Zitat
Habe jetzt die letzten Postings nur überflogen. Keine Lust auf Streitereien. Nur soviel: es gibt noch einen Weg zwischen wegschauen und rigoros eingreifen. Man kann auch freundlich und diplomatisch das Gespräch suchen und auf die Person zugehen.
Wieviele von euch ständen einer Kritik an eurer Hundeerziehung offen gegenüber? Keiner! Jeder geht erstmal auf Konfrontation wenn Kritik kommt. Ob berechtigt oder nicht liegt immer im Auge des Betrachters.
Will man hier etwas erreichen gelingt das nur auf dem diplomatischen Weg.
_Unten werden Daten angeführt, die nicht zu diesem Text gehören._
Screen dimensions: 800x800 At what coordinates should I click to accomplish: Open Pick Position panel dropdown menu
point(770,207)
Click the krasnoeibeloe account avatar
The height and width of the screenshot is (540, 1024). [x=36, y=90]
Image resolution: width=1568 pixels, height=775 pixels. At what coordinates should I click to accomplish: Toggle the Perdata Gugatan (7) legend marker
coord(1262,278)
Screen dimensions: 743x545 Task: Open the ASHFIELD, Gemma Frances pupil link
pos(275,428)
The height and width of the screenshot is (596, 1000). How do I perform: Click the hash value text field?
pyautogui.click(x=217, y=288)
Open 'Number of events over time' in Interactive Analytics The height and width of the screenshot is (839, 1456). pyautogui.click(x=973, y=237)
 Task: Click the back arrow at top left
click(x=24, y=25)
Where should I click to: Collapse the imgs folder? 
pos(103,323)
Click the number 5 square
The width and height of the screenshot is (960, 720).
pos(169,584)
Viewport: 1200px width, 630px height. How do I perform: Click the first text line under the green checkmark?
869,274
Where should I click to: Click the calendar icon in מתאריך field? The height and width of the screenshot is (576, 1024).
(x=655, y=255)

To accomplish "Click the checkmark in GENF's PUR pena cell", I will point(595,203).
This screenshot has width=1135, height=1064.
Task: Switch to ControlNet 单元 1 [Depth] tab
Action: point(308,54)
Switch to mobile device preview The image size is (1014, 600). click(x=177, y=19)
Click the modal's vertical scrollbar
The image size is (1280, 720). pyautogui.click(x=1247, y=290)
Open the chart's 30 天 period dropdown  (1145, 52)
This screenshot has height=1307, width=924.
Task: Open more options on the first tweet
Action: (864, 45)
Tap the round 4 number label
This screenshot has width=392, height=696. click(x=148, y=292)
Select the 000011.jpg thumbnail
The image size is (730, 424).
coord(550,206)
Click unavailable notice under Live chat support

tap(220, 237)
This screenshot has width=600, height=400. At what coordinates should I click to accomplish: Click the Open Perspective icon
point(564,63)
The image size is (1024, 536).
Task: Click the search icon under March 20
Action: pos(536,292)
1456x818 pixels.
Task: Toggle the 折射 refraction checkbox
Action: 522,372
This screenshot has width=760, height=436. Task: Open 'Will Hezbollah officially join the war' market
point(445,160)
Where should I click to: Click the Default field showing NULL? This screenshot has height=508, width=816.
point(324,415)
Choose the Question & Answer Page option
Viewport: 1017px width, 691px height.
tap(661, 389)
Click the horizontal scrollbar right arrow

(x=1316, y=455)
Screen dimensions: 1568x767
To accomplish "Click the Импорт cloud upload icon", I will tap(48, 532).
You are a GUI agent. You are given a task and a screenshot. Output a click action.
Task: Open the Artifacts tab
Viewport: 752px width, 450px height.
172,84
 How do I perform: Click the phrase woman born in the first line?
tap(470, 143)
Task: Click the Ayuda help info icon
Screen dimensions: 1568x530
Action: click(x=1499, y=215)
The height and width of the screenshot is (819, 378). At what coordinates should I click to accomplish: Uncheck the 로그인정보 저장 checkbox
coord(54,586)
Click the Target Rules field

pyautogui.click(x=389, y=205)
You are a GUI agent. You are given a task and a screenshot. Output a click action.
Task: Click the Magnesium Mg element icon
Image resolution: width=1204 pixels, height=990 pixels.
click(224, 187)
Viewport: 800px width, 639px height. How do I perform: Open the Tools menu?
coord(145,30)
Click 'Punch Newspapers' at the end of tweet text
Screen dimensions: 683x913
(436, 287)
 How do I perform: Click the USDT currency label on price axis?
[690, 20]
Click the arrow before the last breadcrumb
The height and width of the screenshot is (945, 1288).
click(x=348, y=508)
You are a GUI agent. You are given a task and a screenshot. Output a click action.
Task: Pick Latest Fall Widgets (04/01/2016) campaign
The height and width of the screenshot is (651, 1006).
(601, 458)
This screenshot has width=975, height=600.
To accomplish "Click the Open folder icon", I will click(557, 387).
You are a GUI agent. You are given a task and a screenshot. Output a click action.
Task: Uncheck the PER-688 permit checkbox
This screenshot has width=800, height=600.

Erstmal hinterfragen warum die Halterin so reagiert, warum sie so mit dem Hund umgeht. Laß die Halterin es erklären, vielleicht hat sie ja eine Erklärung. Da kann man dann ansetzen und Hilfestellung geben.
Stimmt. Wir hatten da letztens eine mordsmäßige Szene in der Hundeschule, weil sich eine Teilnehmerin persönlcih angegriffen fühlte, als die Trainerin ihr sagte, dass sie ihren Hund zu sehr zutextet. Mannoman, das ging vieleicht rund 
Ich finde sowas sehr schwer. Beim Eimer auf den Kopf schlagen, würde ich wahrscheinlich was sagen wie 'Hey! Was machts Du denn da???' aber bei Anschnautzen, wegschubsen etc. ist eben eben nicht immer ganz so einfach. Es gibt viele Leute, die für mein Verständnis eher grob mit ihrem Hund umgehen, da finde ich es schwer eine genaue Grenze zu ziehen zwischen dem was ich mir noch kopfschüttelnd angucke und was nicht.
ICh glaube, ich selber würde 'hinterum' sondieren. EInfach die Stallbesitzerin mal im Gespräch locker fragen, ob die Frau gerade ne schlechte Phase hat; und wenn nachgefragt wir, sagt man halt 'Na ja, die geht so grob mit ihrem Hund um...' Und dann wird man ja an der Reaktion merken, wie brisant das Thema ist. Wenn es der Stallbesitzerin egal ist, sie aber die Frau nicht verteidigt, kannst Du immer noch einfordern, dass Du in Deiner Gegenwart physische Gewalt gegen Tiere nicht sehen willst.